Our world is ill. It whispers invocations
and tries to smother what in life is true.
But nowhere in it stands a ruined building
where grass will not come up anew.

[1960s]

620. Дмитрий Кленовский (1893–1976). «He камешком в мозаиках Равенны…» [281] From the collection Прикосновенье, Munich, 1959.

No pebble in ravenna's sculptured tomb,
nor crimson paint-dab in the Vatican, —
I merely was a wisp of merry spume
upon the ocean's blue and distant span.

But when a sail came toward me, I would swirl
to meet it; I have played with reefs near land,
caressed the body of a sun-tanned girl,
and, tired, dug into the golden sand.

My fleeting course no great event did jar;
for one chance moment was my fate unfurled,
yet I was happier and richer far
than all the tombs and castles of the world.

[1960s]

621. Дмитрий Кленовский (1893–1976). «Высох ключ, струившийся в овраге…» [282] From the collection Навстречу небу, Frankfurt-on-Maine, 1952.

Dry the source that ran in the ravine.
Hot the noon. But take a look again:
in the hollow stump, some moisture still —
fusty water left there by the rain.

Playing with your twig — be very careful
not ot splash it out around the brink —
even though it's pitifully scanty,
someone still may need it for a drink!

After dawn tomorrow some small creature —
squirrel, hedgehog — may come by this rill
and may drink. You too — who knows what happens? —
yet may taste it in a final thrill.

[1960s]

622. Дмитрий Кленовский (1893–1976). «Прощаться всего трудней, потому…» [283] From the collection Прикосновенье, Munich, 1959.

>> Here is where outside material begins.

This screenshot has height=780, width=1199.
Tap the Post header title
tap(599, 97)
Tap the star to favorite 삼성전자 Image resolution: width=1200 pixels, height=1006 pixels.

It's hardest of all to say goodbye,
it is best to be alone to die.
For no one at all to be near, instead
just an empty room, a chair, a bed,
not to see anyone sadly weep,
not to have any small dog creep
from under your bed to lick your cheek,
or a sun ray come through a crack and peek,
or a butterfly dart in the window So
may it not be spring when I have to go!
May I die in the night! When a single star
may fall… and another… again… How far
easier, maybe, to go away
down such an
utterly
empty
way.

[1960s]

623. Дмитрий Кленовский (1893–1976). «Я растерял их по пути…» [284] From the collection Разрозненная тайна, Munich, 1965.

I lost them all along the way,
those words 1 failed to clothe in sound.
Like swallows on a winter day,
never again can they be found.

I didn't show them much concern,
so they departed, taking wing.
And yet perhaps they will return
to others, in some future spring?

[1960s]

624. Дмитрий Кленовский (1893–1976). В комнате умершего [285] From the collection Навстречу небу, Frankfurt-on-Maine, 1952

Yes, now it's empty here… His silhouette is gone,
it isn't at the desk, nor in the easy-chair.
I his stillness! And the thought that he is here no more
How can you justify, how can you call it fair?

And yet — don't weep! And leave this vacant room!
Go down the stairs, stand by the window-pane,
look hard into the fading blue of dawn.
You see — that's he, there, striding down the lane!

Don't try to call — you cannot bring him back!
But know: he lives, his life will never end.
He had been visiting, and has gone off once more.
Listen — he's singing! Far…around the bend.